San Antonio Spurs coach Gregg Popovich, Clippers coach Doc Rivers and Atlanta Hawks coach Mike Budenholzer also hold dual titles as coaches with final say, putting Thibodeau in elite company.
“It more or less evolved into that. It wasn’t an absolute must, it just turned out that way,” Thibodeau said. “I was very fortunate to be able to get Scott Layden to join me in Minnesota so I think his experience will be invaluable to me. And it was more about alignment and what he’ll bring to our organization and we have a great owner in Glen Taylor. I’m looking forward to it, and it’s great to be back.”
Although he maintained a residence in Chicago since being fired last May, he was back in the public eye in the city for the first time in quite awhile—often feet away from the men he had a contentious relationship with (Gar Forman and John Paxson), along with the man who replaced him on the sidelines, current Bulls coach Fred Hoiberg.
He watched the Bulls from afar as he toured the league, and was still able to evaluate his former players.
“I think a number of guys, there were a lot of pluses,” Thibodeau said. “I think Derrick (Rose) after the first couple months, played very well and it was great to see him healthy. He went through four years that were difficult. I think Jimmy (Butler) continues to improve and get better. Pau (Gasol) was terrific.
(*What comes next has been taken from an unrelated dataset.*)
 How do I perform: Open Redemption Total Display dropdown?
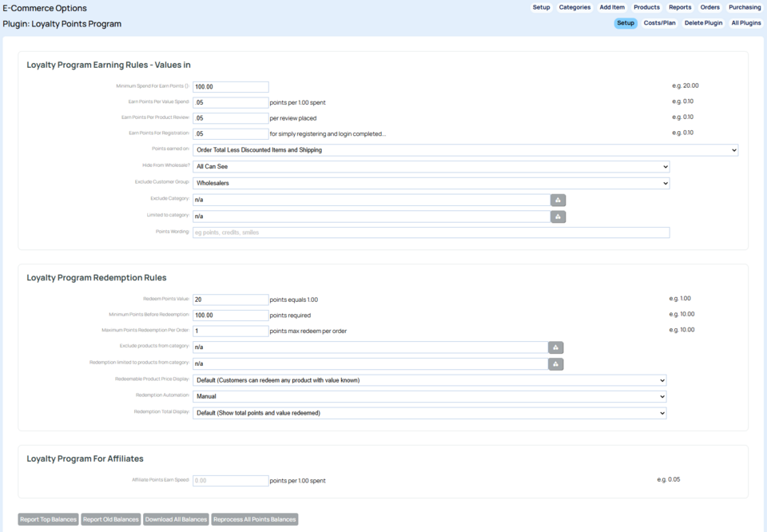click(429, 413)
“Doug McDermott had a terrific season and Niko (Mirotic) was inconsistent but he finished strong. There were a lot of pluses and one or two games go a different way and if Joakim (Noah) doesn’t get hurt, this is a terrific team. They need their health. For me, just looking from afar, that’s the biggest thing for this team. If they’re healthy, they’re terrific and unfortunately they didn’t have their health.”
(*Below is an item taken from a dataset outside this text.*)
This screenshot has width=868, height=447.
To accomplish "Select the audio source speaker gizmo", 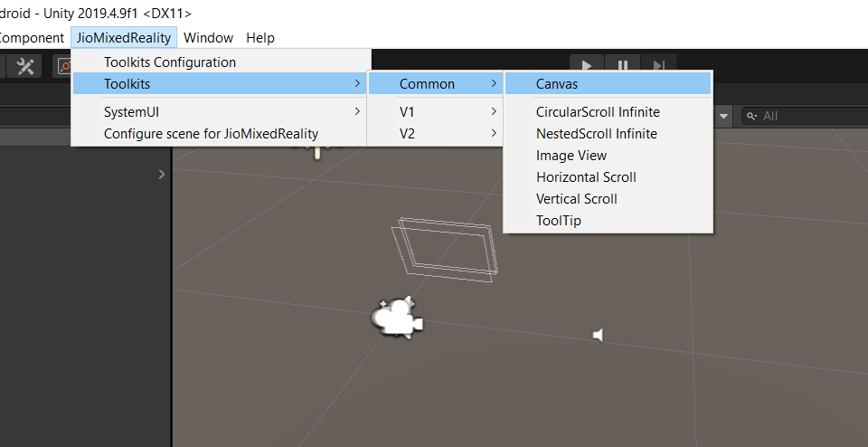I will click(598, 336).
Hoiberg and the Bulls struggled this season, missing the playoffs for the first time since 2007—something Thibodeau didn’t have to deal with. Thibodeau admitted it was difficult for him to watch the players he forged such a bond with struggle with inconsistent effort and results.
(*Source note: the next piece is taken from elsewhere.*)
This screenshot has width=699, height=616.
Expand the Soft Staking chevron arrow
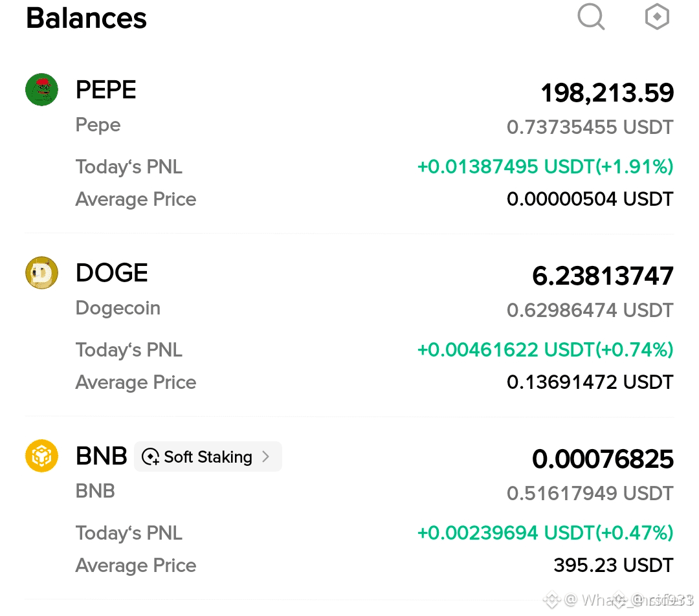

“When you spend a lot of time with a group like I did here, I was fortunate to have a great group of guys to coach,” Thibodeau said. “It was hard to watch from the standpoint of watching Joakim (Noah) get hurt.”
Noah underwent shoulder surgery in January after dislocating it against Dallas, one year after being under a minute restriction in the 2014-15 season after knee surgery—a point of contention between Thibodeau and his bosses.
“You never want to see that. Having been here, I know how important he is to the team. That part was hard,” Thibodeau said. “I think if he didn’t get hurt, it would’ve been a great season for them.”
The former Bulls coach was diplomatic about the franchise in numerous interactions over the last two days—an easy thing to do possibly, when every loss this past season made Thibodeau look better and better to teams in search of quality coaching.
“The rest of the East, a lot of teams improved a lot,” Thibodeau said. “So you have to give a lot of teams in the East credit. I think Fred’s a terrific coach, I think they have a lot of talent and they’ll get it back on track next season.”